Directed by Bradley Cooper (Bernstein) and co-written alongside Eric Roth (The Postman, The Curious Case of Benjamin Button) and Will Fetters (The Lucky One, The Best of Me), A Star is Born (2018) is Bradley Cooper’s directorial debut and Lady Gaga’s (American Horror Story) first leading role. It is a romantic drama that delivers solid performances from Bradley Cooper and Lady Gaga (American Horror Story), delivers incredibly powerful songs, and utilizes sharp direction from Cooper. In order to achieve these results and surpass audiences’ expectations, Cooper and his team not only had to stay close to the ideas of the original 1937 film featuring Janet Gaynor (7th Heaven) and Fredric March (The Best Years of Our Lives) but they also had to have reason to retell the story a third time. The story is heartbreaking, heartfelt drama that is surprisingly deeper than I expected. The story has been modernized and features plenty of life lessons about love, fame, and the dangerous nature of addictions, as a result, the audience goes on a journey that keeps them entrapped from beginning to end.
The cast performances were solid. Bradley Cooper not only gives his best performance but also one of his most powerful performance to date. He makes you feel and sympathize with what his character is going through. Lady Gaga has always been known for being a versatile artist and her passion for acting. Now I have never been a fan of her work but her performance is absolutely breathtaking and her involvement with the soundtrack has already made history as a chart-topping bestseller. The chemistry between Cooper and Gaga is strong and you can feel their connection from their first scene together. They are accompanied by an incredible group of supporting characters, especially from Sam Elliot, who surprised me in his role as Bobby, and Andrew Dice Clay, who was funny and fitting Ally’s dad Lorenzo.

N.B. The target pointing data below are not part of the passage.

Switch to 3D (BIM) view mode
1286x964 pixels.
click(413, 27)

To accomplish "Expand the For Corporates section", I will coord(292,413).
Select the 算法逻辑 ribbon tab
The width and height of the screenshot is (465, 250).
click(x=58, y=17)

Overall, A Star is Born(2018) is a heartbreakingly heartfelt and romantic drama that is even better than its three predecessors. This is Bradley Cooper’s directorial debut, his direction is sharp and far exceeds my expectations. Cooper and Lady Gaga give their best performances and their chemistry is strong from beginning to end. All in all, while I was a bit hesitant at first, after watching this film I can now see what makes it so great. I highly recommend that you check it out If you have not already.